It took until the second half for Liverpool to fully find their feet, but when they did, they again used that home crowd to help power them to a 3-2 victory with goals from open play by Ray Kennedy and second half substitute Jimmy Case and a penalty marker by Kevin Keegan. Liverpool had earned a a slight lead, but thanks to their early struggles Brugge had a pair of away goals that would give them a massive edge in case a tiebreaker was needed after the second leg.

In Brugge, Liverpool's fears were realised as the Belgians struck early again. A Liverpool handball in the penalty area earned Brugge a chance from the spot and they duly converted. Liverpool, though, reacted well—and quickly—pinning Brugge back and converting their own chance just four minutes later after a sustained spell of pressure led to a dangerous spot kick just outside the area. Emlyn Hughes stepped up and laid off to Kevin Keegan, who side-footed home.

It was, rather shockingly, the first goal Brugge had conceded at home in the entire tournament, and their fearsome defending at home meant they were confident that if they could get another goal, they could take the tie on the away goal rule. They had chances, too, hitting the woodwork early in the second half and forcing a diving stop from Clemence minutes before the final whistle blew.

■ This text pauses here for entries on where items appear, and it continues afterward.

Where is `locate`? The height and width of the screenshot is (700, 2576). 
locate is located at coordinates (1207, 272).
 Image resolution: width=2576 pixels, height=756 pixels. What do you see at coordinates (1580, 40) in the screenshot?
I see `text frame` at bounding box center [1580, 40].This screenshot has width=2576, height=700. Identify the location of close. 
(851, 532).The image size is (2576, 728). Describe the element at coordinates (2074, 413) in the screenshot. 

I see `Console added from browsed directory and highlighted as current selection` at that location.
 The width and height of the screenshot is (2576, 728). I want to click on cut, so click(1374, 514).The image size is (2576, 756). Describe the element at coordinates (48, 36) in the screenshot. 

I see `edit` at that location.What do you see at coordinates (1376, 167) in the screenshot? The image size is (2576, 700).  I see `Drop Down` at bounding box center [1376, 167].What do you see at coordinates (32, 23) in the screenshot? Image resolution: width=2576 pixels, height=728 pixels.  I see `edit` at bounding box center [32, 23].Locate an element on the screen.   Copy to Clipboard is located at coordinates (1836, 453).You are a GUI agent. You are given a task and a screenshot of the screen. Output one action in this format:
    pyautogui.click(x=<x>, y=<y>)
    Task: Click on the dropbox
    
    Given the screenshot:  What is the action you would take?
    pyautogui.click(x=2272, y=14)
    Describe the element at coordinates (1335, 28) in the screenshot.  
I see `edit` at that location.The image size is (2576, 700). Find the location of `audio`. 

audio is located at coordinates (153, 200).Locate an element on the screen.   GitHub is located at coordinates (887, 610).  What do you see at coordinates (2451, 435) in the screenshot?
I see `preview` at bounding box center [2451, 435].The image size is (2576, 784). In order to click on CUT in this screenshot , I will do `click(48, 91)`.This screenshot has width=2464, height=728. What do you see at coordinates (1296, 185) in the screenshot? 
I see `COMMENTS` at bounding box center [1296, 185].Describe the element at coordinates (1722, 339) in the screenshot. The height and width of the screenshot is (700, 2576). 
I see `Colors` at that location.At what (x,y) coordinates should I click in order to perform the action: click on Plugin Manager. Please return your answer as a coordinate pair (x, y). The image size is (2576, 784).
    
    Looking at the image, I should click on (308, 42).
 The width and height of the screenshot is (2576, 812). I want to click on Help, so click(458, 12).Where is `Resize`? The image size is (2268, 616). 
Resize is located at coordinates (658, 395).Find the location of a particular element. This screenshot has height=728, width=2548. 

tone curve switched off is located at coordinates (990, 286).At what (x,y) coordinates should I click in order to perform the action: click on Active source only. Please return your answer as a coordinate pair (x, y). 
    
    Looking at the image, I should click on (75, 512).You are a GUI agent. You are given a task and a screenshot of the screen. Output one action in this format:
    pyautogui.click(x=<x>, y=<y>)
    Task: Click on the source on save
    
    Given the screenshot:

It was tight, and it was nervy, but Liverpool had taken their second UEFA Cup in just four years.

The next season would see Liverpool win the European Cup for the first time, and beginning in 1972-73 with Bill Shankly’s UEFA Cup, it was part of the beginning of Liverpool’s glory years—over eighteen seasons, they won two UEFA Cups, four European Cups, and won the league 11 times. For many, it’s the European Cups that are remembered, but it was in the UEFA Cup where it all started.